To achieve this, we employed two different approaches:
1.Data Annotation with OpenAI API
If you are using the free version of OpenAI, you won't be able to send prompts continuously. The free version encounters an error in approximately 20 seconds. That's why we wait for 20 seconds when an error occurs. However, this approach proved to be very time-consuming when applied to the entire dataset, so we couldn't label the dataset using this method. When I compare a few comments I labeled using the OPENAI API with the alternative approach, I can confidently say that this method provides more accurate results.

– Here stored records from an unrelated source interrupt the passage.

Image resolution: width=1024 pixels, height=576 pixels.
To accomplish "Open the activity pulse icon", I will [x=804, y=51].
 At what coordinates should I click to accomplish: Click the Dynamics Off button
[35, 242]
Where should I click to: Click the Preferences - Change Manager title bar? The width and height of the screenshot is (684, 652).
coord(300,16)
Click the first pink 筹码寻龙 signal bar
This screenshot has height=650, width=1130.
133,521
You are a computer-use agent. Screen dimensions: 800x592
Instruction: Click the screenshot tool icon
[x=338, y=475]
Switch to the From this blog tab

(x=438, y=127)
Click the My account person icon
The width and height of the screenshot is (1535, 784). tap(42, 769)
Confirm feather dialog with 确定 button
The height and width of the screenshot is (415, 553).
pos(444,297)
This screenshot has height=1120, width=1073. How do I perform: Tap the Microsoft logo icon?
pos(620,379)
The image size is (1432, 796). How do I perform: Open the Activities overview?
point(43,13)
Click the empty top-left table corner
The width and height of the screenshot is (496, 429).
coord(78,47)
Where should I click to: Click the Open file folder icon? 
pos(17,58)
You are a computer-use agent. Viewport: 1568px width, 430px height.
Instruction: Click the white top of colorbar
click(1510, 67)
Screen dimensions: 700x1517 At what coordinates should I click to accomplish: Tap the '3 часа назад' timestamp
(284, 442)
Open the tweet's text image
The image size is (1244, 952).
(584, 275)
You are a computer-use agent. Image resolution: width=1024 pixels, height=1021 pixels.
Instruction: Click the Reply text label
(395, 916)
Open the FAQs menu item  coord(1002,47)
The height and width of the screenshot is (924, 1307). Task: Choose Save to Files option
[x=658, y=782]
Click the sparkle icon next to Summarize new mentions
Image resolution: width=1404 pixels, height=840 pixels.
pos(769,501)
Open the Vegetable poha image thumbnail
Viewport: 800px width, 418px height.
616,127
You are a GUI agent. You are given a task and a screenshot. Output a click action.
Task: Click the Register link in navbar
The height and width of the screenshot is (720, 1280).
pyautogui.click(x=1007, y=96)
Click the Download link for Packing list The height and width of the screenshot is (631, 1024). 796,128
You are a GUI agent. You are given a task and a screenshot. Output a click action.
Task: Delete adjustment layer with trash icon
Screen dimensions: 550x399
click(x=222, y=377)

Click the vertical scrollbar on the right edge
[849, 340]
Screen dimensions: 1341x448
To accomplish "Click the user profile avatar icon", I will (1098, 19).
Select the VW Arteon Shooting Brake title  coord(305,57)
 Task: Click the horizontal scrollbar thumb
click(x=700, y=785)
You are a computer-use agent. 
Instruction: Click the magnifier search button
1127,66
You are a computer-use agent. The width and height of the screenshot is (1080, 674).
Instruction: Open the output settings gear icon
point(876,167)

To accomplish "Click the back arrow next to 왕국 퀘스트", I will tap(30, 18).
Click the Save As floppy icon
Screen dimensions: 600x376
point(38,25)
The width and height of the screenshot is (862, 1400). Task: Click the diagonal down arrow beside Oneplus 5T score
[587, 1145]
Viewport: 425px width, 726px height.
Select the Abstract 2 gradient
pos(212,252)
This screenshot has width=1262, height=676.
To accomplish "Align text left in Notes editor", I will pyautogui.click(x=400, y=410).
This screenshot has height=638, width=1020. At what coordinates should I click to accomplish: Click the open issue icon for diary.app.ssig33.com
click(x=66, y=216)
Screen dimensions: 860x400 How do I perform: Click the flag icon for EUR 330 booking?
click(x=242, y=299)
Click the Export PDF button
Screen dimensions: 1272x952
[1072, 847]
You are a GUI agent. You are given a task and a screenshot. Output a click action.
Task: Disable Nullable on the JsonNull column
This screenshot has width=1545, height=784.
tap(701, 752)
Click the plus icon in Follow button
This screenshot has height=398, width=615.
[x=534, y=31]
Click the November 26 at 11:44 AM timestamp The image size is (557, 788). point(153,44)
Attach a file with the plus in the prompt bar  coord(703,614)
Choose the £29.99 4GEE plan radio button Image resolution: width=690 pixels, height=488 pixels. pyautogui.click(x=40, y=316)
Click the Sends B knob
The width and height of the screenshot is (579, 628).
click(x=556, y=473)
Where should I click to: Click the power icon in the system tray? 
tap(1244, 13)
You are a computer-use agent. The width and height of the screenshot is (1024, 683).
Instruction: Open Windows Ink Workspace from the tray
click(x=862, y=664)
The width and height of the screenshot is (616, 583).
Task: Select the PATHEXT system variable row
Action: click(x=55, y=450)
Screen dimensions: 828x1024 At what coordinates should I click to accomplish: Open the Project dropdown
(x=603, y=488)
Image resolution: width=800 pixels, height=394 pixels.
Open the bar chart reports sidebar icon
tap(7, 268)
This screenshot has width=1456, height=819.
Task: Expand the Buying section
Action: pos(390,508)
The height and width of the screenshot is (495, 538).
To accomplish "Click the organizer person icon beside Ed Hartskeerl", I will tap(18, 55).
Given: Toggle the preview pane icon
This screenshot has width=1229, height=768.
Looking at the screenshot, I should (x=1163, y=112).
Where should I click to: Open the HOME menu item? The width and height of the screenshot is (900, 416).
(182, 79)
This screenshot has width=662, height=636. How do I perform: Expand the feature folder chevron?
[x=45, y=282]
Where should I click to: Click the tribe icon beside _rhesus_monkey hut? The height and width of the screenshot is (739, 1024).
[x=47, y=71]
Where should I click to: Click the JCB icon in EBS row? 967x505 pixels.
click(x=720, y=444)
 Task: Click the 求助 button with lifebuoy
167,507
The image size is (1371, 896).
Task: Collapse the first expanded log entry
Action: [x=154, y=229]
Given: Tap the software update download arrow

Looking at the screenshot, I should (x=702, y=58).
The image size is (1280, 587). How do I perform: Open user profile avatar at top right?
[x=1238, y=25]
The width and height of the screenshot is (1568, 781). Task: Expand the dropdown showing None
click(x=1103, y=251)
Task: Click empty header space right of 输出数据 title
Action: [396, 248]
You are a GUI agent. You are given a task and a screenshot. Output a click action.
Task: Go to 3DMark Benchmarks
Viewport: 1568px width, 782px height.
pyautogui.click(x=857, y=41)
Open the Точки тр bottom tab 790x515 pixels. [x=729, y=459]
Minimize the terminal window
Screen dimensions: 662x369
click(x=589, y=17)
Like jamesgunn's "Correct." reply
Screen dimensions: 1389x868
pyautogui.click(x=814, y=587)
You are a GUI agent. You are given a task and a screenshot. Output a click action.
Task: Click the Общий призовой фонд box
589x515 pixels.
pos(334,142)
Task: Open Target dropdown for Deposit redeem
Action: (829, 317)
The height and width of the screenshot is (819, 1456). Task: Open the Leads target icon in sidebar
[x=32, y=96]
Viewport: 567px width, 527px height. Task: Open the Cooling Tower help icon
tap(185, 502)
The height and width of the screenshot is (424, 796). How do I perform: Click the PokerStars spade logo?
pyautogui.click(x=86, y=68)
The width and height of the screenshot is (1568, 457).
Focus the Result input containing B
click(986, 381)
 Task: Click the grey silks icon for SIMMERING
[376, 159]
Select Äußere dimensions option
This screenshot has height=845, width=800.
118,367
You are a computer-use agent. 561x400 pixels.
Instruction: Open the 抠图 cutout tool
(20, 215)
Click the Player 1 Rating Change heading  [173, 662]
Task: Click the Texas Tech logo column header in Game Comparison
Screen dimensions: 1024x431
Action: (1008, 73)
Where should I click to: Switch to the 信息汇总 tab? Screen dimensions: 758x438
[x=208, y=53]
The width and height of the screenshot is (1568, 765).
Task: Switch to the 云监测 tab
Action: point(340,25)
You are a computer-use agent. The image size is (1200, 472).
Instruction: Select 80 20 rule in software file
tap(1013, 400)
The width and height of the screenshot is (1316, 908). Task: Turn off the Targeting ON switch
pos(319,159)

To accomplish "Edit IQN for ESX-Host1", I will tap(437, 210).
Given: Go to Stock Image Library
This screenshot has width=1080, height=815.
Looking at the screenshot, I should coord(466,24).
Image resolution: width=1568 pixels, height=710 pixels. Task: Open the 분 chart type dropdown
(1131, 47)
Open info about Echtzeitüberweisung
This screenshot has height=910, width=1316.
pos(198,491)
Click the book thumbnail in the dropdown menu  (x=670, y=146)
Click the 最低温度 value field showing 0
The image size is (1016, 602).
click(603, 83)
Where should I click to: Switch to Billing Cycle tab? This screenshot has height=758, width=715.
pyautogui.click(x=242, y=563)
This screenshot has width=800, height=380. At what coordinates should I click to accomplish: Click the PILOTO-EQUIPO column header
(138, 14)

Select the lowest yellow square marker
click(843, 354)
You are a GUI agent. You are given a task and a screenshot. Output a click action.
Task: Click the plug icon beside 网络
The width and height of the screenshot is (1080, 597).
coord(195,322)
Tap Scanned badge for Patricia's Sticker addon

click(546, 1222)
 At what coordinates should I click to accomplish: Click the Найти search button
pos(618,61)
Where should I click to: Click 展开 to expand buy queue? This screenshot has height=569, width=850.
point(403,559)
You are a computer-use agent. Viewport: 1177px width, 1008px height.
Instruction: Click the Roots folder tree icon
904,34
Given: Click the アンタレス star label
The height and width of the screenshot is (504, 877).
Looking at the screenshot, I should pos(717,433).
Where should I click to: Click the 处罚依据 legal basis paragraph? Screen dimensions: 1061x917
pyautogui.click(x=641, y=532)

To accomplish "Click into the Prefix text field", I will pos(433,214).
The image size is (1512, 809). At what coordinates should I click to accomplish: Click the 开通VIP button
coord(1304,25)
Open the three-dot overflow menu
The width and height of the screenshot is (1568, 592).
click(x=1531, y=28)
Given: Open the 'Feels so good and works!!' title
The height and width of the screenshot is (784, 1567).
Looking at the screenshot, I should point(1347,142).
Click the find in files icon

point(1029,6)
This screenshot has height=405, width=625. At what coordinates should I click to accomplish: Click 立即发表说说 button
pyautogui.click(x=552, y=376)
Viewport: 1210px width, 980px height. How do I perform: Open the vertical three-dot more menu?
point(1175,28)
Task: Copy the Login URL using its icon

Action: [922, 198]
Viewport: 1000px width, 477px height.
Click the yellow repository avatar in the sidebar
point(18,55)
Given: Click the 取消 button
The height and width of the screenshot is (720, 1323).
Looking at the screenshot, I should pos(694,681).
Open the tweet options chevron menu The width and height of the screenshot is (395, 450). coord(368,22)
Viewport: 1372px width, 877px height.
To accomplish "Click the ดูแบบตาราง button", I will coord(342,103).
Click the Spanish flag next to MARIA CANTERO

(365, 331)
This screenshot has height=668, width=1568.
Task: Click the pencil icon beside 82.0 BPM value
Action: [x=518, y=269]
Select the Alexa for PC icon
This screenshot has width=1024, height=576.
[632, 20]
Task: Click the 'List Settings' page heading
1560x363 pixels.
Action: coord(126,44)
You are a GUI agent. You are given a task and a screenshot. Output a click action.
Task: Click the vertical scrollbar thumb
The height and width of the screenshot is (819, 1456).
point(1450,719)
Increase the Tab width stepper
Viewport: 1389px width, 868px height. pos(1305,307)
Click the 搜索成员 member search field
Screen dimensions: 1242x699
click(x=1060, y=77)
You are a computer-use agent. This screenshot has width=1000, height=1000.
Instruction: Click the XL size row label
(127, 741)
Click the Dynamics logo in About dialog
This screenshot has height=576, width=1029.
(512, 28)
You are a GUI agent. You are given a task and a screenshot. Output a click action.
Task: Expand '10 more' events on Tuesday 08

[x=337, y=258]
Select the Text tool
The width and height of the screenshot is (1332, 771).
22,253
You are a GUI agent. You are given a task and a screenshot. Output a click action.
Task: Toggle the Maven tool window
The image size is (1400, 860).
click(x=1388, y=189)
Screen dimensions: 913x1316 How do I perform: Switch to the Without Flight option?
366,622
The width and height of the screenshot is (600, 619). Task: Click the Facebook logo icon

The FLAN-T5 base model was used in the context of sentiment analysis. Originally, the FLAN-T5 base model was created as a pre-trained model for text summarization. To make it suitable for sentiment analysis, the model underwent fine-tuning, involving adjustments to numerous parameters, using a labelled dataset.
The labeled dataset used in this context was not generated through web scraping. It was pre-existing and obtained from https://www.kaggle.com/datasets/seymasa/turkish-sales-comments/data.
You have the option to label the unlabeled dataset, which was generated through web scraping, using data annotation with FLAN. Alternatively, you can also download my dataset that has been labeled with FLAN.
However, it can be stated that manual tagging is the most trustworthy approach for labeling text.
At this stage, I received assistance from the FLAN.
The pre-trained Turkish BERT model is utilized for performing sentiment analysis in Turkish.
With create_model_with_bert.ipynb, you can train and save a model for performing sentiment analysis on Turkish texts.
During this process, feature extraction was performed using the BERT model, and the data were converted into tensors to be fed into the model.
The model was then created and trained using the Keras.Sequential() function.
Finally, the model results were visualized.
Each stage is explained in detail in create_model_with_bert.ipynb and I recommend that you read it.
create_model_with_bert.ipynb may take some time to run, but since the model is saved as best_model.h5 after training, you can use the model multiple times without the need to train it again.
At this stage, I received assistance from the Sentiment_Analyse.
The model is loaded, and sentiment analysis is conducted on comments obtained through separate web scraping processes for each brand.
The resulting sentiment scores are organized based on the date of the comments.
Additionally, the analysis calculates the number of comments made on each day.
The outcomes are visualized using Matplotlib and saved for potential use in various plots within the web application
You can perform sentiment analysis by running the sentiment_analyse.ipynb file.
The results obtained are saved in the Scores directory.
Sentiment analysis results will be visualized using Echarts charts in the web application created with Flask.
By running processing_for_visualization.ipynb, the analysis results are prepared for use in Echarts.
The results have been stored in the GraphicData folder.
Here are a few analysis charts.
1.Graph showing daily sentiment scores of all brands.
2.A graph displaying the total comments for each brand.
3.Brand-specific daily and total sentiment analysis graphs.
Graphics created with Flask were turned into a web application that will run on localhost.
A dynamic website was created showing the sentiment results obtained with Flask.
I have created a static and limited website, allowing you to preview the web application without running the Flask server. You can access the website
Because it was a sample, separate HTML files for 29 brands couldn't be generated for the static website. In this case, a single page for Mercedes has been created as an example.
To access pages for other brands, running a Flask application is required.